São Paulo - O Estatuto do Idoso, sancionado ontem pelo presidente Luiz Inácio Lula da Silva, vai gerar o aumento de mensalidades dos planos de saúde, segundo a Associação Brasileira de Medicina de Grupo (Abramge). Na avaliação da entidade, o artigo 15 do capítulo 4, que impede as empresas de saúde de realizar reajustes para pessoas com mais de 60 anos, vai provocar o repasse desse custo nas mensalidades das outras faixas etárias.

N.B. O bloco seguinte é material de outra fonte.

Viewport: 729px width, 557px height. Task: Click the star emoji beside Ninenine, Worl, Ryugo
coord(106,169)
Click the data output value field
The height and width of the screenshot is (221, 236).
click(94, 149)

''Haverá necessidade de redistribuição de valores nas outras faixas etárias'', disse o presidente da Abramge, Arlindo de Almeida, 67 anos, que defende que as empresas precisarão ''reequilibrar as contas''.
A Abramge representa 40% do mercado de planos e seguros saúde 16,5 milhões de pessoas. Segundo Almeida, os contratos existentes não seriam alterados por causa dos estatuto. ''Temos que conversar com o governo porque qualquer aumento só pode ser realizado pela ANS (Agência Nacional de Saúde Suplementar). Dessa maneira, para fazer qualquer mudança temos que rediscutir tudo'', afirmou Almeida.
Segundo Almeida, há uma dúvida se o artigo do estatuto prevalece sobre a lei 9656/98, que regulamenta os planos de saúde e permite o reajuste por idade em sete faixas. A lei contém um dispositivo que impede que a última faixa não supere em mais de seis vezes o valor da primeira.
O presidente da Abramge disse que vai aproveitar o fato de ter um compromisso em Brasília amanhã para discutir o assunto com representantes do governo. Procurada pela reportagem, a ANS informou, por meio de sua assessoria de imprensa, que ainda não possui uma posição oficial sobre o assunto.
O texto sancionado também garante às pessoas a partir de 60 anos a distribuição gratuita e vitalícia de medicamentos de uso contínuo. O ministro Humberto Costa pediu que o artigo seja vetado.